## Items from a dataset
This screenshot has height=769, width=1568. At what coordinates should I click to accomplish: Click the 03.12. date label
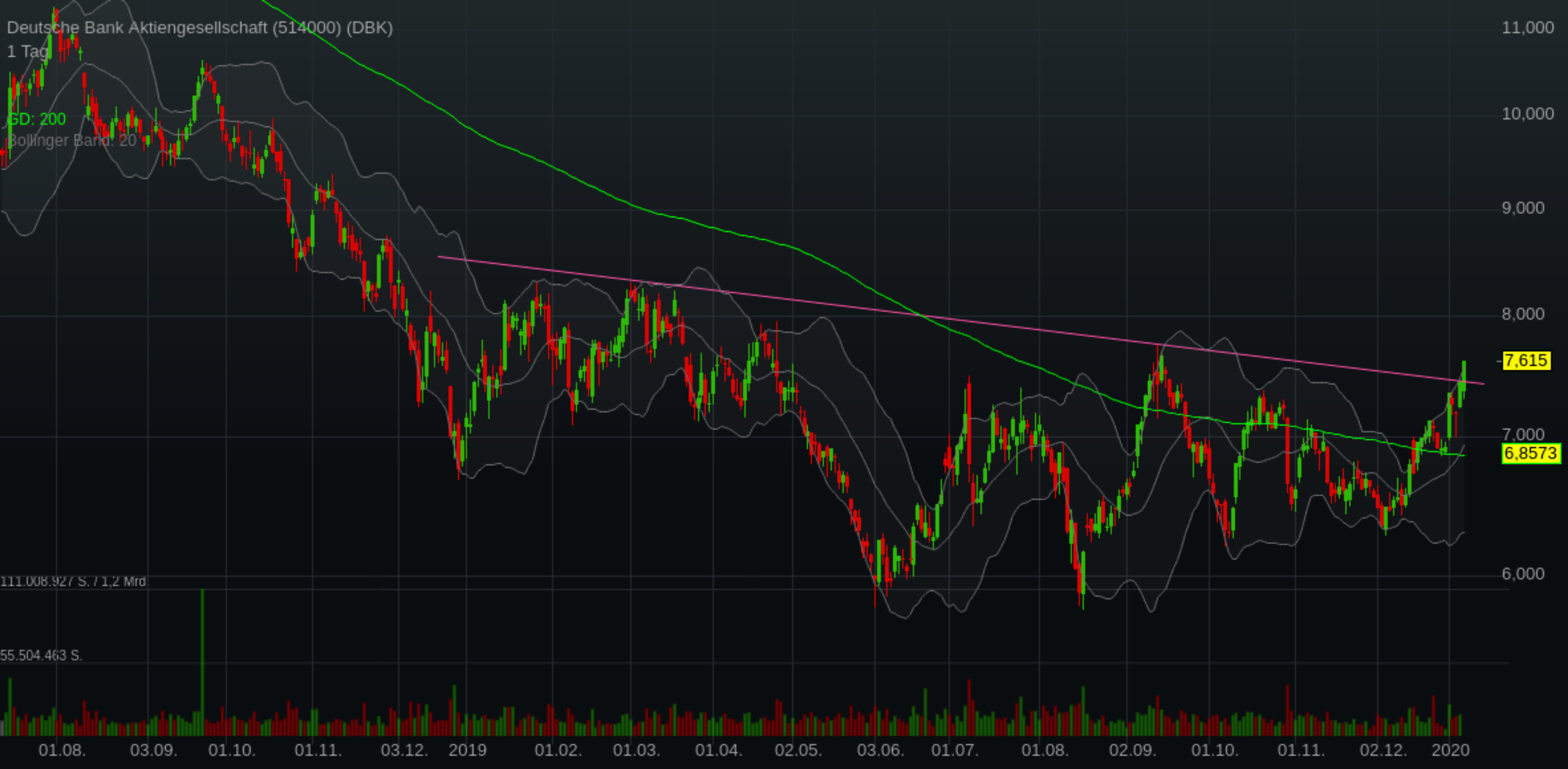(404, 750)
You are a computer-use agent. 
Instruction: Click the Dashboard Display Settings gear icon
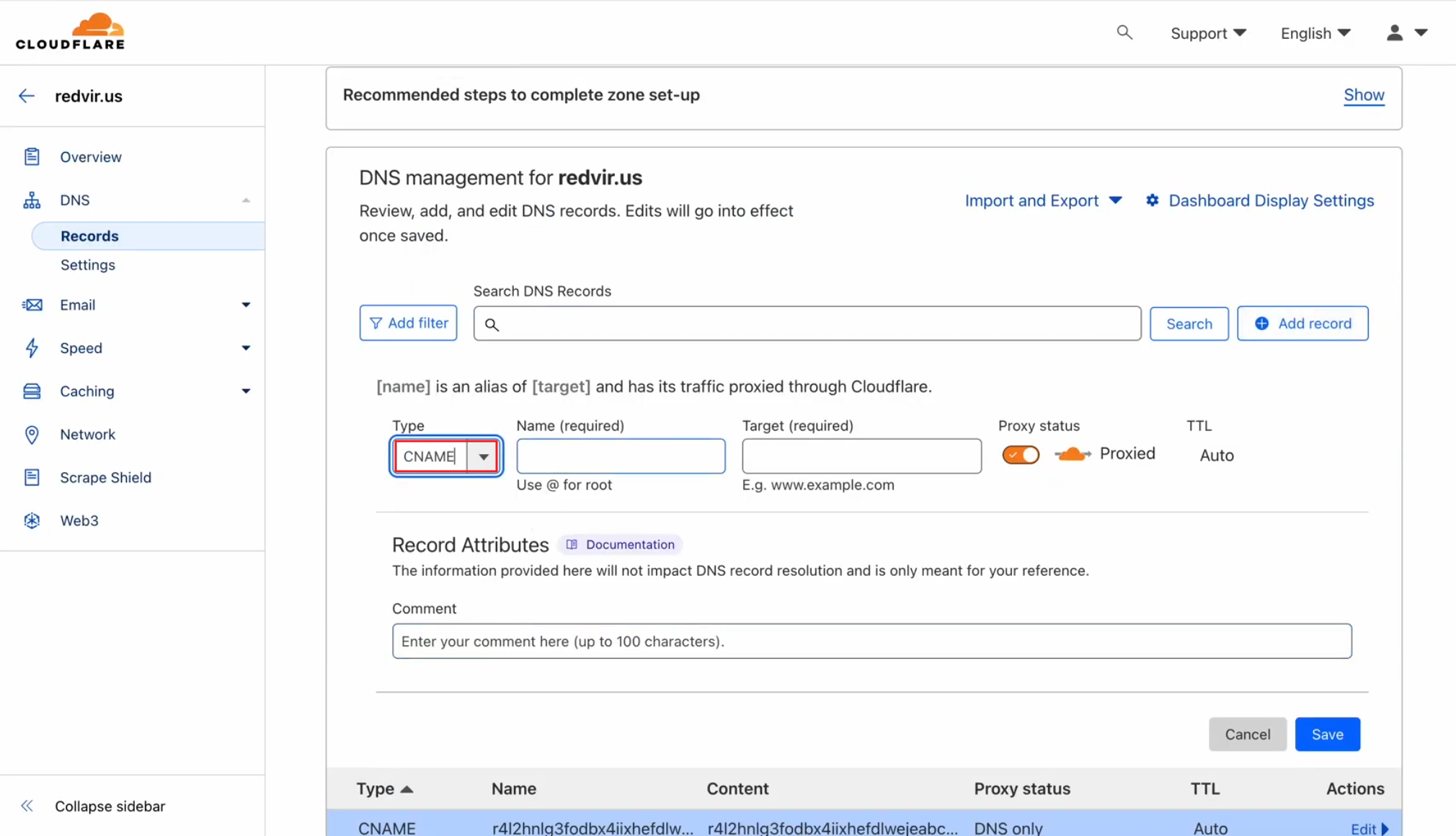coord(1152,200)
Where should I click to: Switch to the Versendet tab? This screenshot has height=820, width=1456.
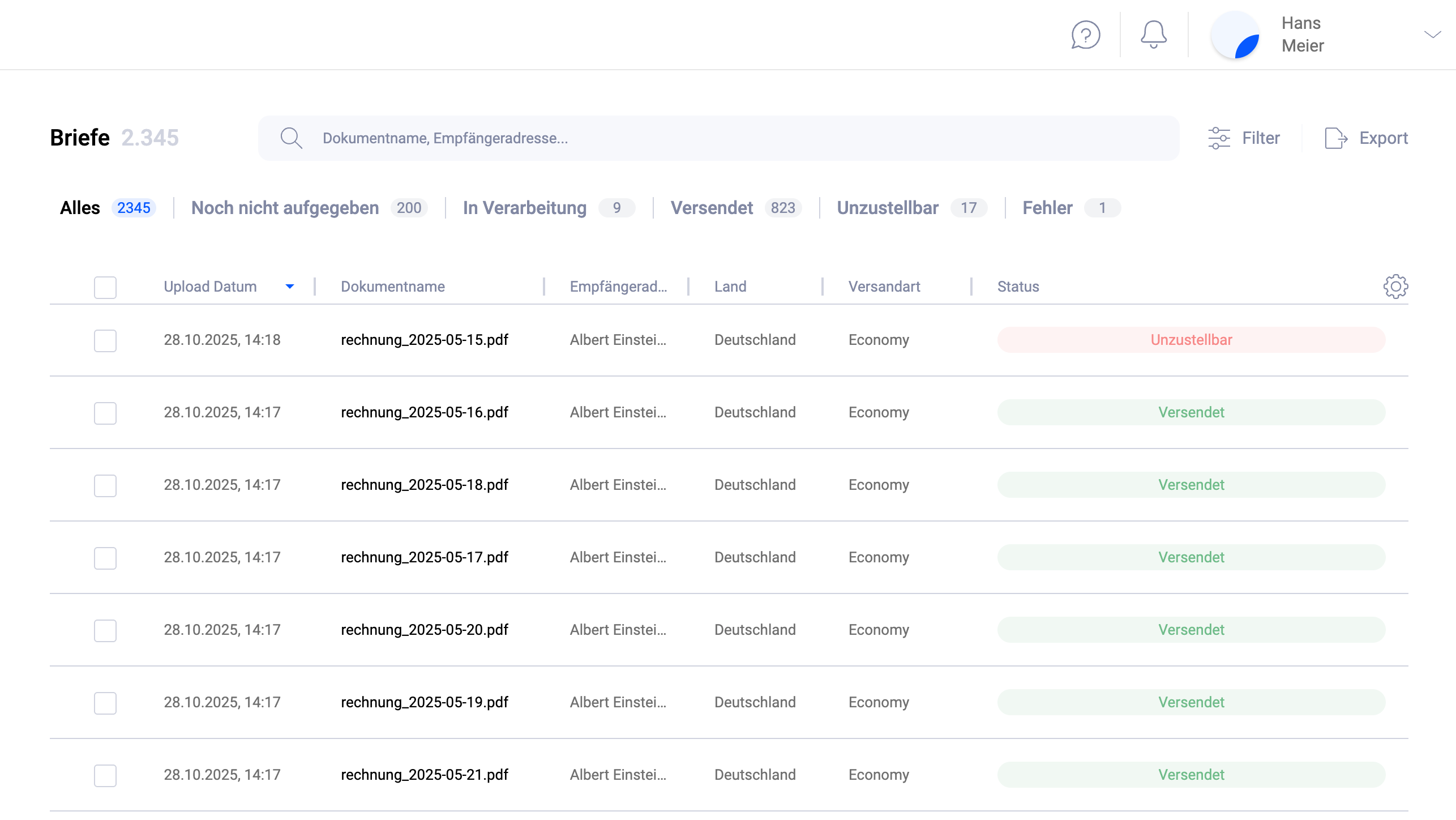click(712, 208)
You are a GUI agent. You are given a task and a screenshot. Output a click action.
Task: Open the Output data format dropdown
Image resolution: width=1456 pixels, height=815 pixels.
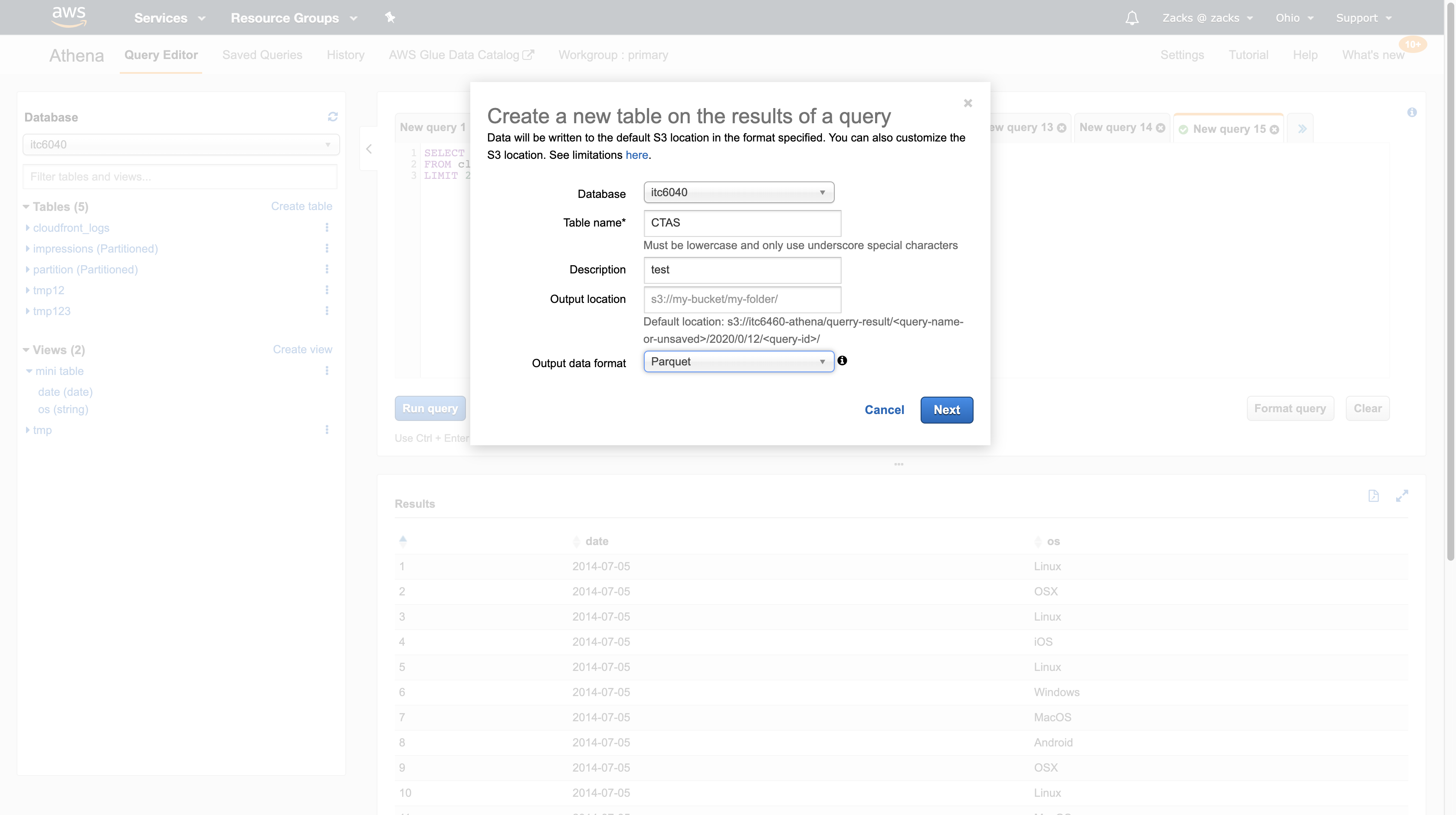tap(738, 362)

## HOW TO COMPLETE THIS TASK
Copy every line from the entries that contains the word "Output".

## RESULT OF THE TASK
You are a GUI agent. You are given a task and a screenshot. Output a click action.
Task: Open the Output data format dropdown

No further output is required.